Elle a eu l'air déconcertée.
— Non, pas du tout.
Ils ont regardé Hoyt. Il a confirmé d'un signe de la tête.
— À votre connaissance, le Dr Beck a-t-il jamais frappé votre fille?
— Quoi?
Carlson s'est efforcé de sourire gentiment.
— Si vous vouliez bien répondre à ma question…
— Jamais, a dit Hoyt. Personne n'a frappé ma fille.
— Vous en êtes sûr?
— Absolument, a-t-il affirmé, catégorique.
Carlson s'est tourné vers Kim.
— Madame Parker?
— Il l'aimait tellement.
— Je comprends bien, madame. Mais beaucoup d'hommes qui battent leur femme prétendent l'aimer.
— Il ne l'a jamais frappée.
Hoyt a cessé d'arpenter la pièce.
— De quoi s'agit-il, au juste?
Carlson a fixé Stone un moment.
— Je voudrais vous montrer quelques photos, si vous le permettez. Elles risquent de vous déranger, mais c'est important.
Stone lui a remis l'enveloppe en papier kraft. Carlson l'a ouverte. Une à une, il a placé les photos d'Elizabeth tuméfiée sur la table basse. Il guettait une réaction. Kim Parker, comme il fallait s'y attendre, a laissé échapper un petit cri. L'expression de Hoyt, qui semblait trahir un conflit intérieur, s'est faite distante et impénétrable.
— Où les avez-vous trouvées? a-t-il demandé doucement.
— Les avez-vous déjà vues?
— Jamais.
Il a scruté sa femme. Kim a secoué la tête.
— Mais je me rappelle ces bleus, a-t-elle hasardé.
— Quand?
— Je ne sais plus très bien. Peu de temps avant sa mort. Mais quand je les ai vus, ils étaient moins…
Elle cherchait le mot.
— … moins prononcés.
— Votre fille vous a-t-elle dit comment ça lui était arrivé?
— Elle avait eu un accident de voiture.
— Madame Parker, nous nous sommes renseignés auprès de la compagnie d'assurances de votre fille. Elle n'a jamais déclaré un quelconque accident. Nous avons consulté les fichiers de la police: personne n'a porté plainte contre elle. Il n'y a pas eu le moindre procès-verbal.

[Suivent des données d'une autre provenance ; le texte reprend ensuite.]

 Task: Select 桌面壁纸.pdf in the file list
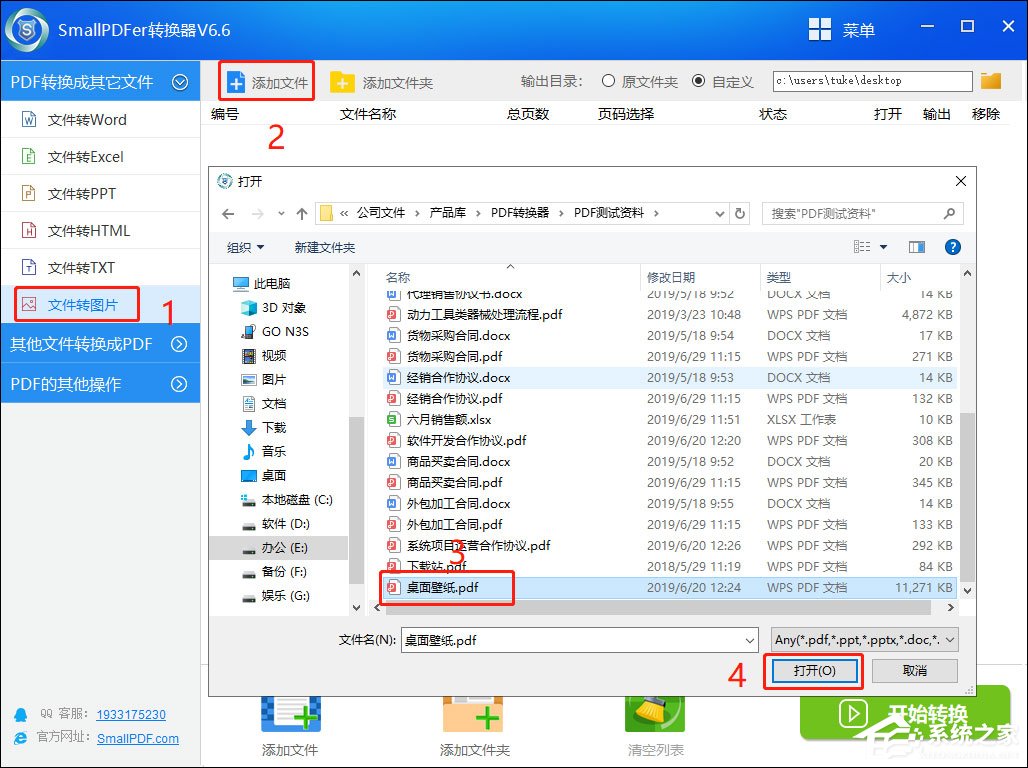click(445, 588)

— Où voulez-vous en venir? s'est interposé Hoyt.
— Simplement à ceci: si votre fille n'a pas été victime d'un accident de voiture, d'où venaient tous ces hématomes?
— Vous pensez que c'est son mari?
— C'est l'une de nos hypothèses de travail.

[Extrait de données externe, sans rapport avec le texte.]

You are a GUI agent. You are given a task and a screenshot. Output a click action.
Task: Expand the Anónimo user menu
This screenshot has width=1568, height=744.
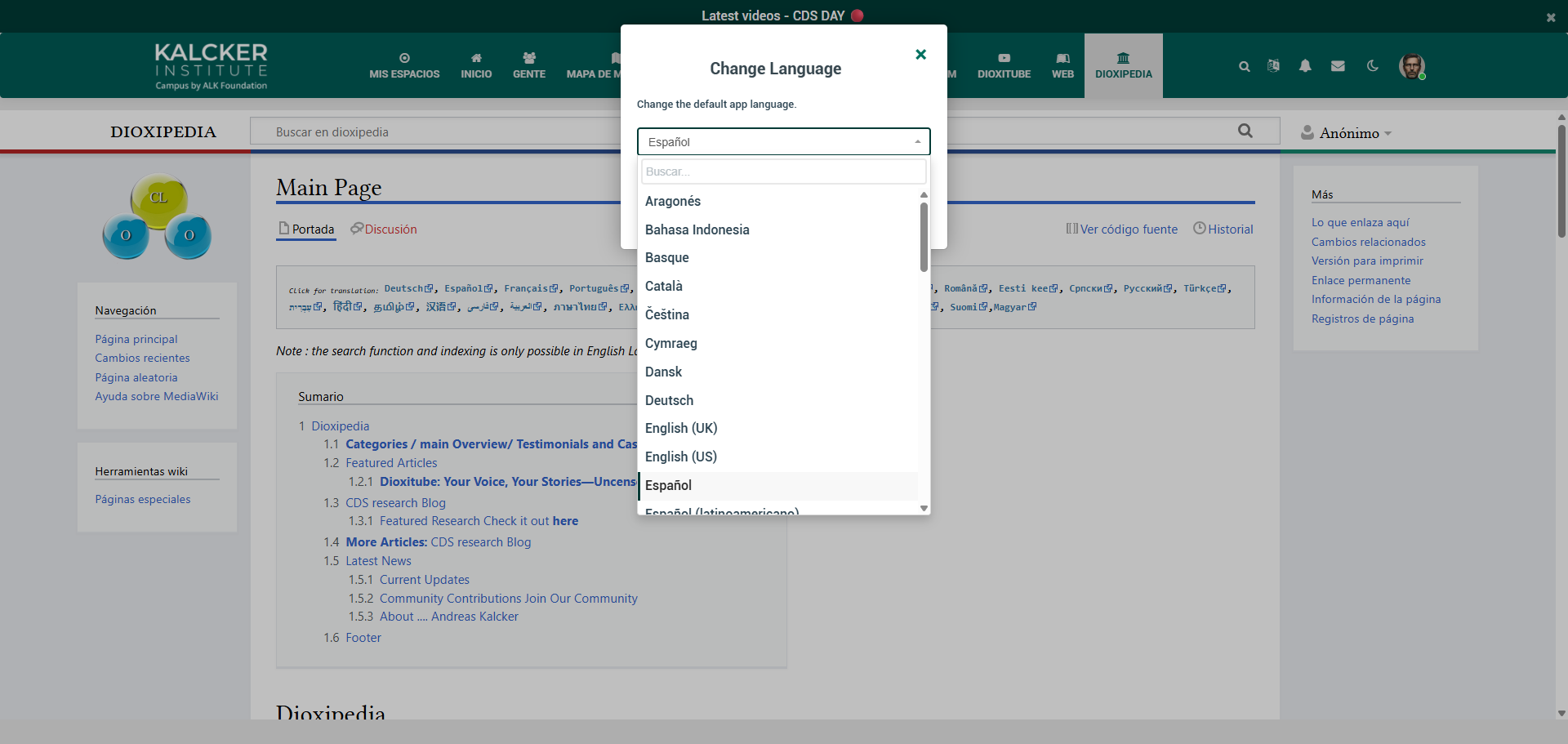coord(1348,133)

— Et elle se fonde sur quoi?
Les deux hommes ont hésité. Cette hésitation signifiait l'une de ces deux choses: pas devant une dame, ou bien: pas devant un civil. Hoyt a saisi le message.
— Kim, ça ne t'ennuie pas que je parle seul à ces messieurs?
— Pas du tout.
Elle s'est levée et, les jambes flageolantes, s'est dirigée vers l'escalier.
— Je serai dans la chambre.
Après son départ, Hoyt a dit:
— OK, je vous écoute.
— Nous ne pensons pas que le Dr Beck a juste battu votre fille, a lâché Carlson. Nous pensons qu'il l'a assassinée.
Le regard de Hoyt est allé de Carlson à Stone, puis de nouveau à Carlson, comme dans l'attente d'une révélation. Ne voyant rien venir, il s'est approché du fauteuil.
— Vous feriez bien de vous expliquer.
14
Quelles autres choses Elizabeth m'avait-elle cachées?
En descendant la 10e Avenue vers le parking gardé, j'ai essayé de me convaincre à nouveau que ces photos n'étaient qu'un souvenir de son accident de voiture. Je me rappelais la désinvolture avec laquelle elle avait traité la chose à l'époque. Un banal accrochage, selon elle. Pas de quoi en faire tout un plat. Et quand je l'avais questionnée pour en savoir plus, c'est tout juste si elle ne m'avait pas envoyé paître.
À présentée savais qu'elle m'avait menti.
Je pourrais bien vous dire qu'Elizabeth ne m'avait jamais menti, mais à la lumière de la récente découverte, cet argument ne tiendrait pas debout. C'était toutefois le premier mensonge dont j'avais connaissance. J'imagine que chacun de nous deux avait ses secrets.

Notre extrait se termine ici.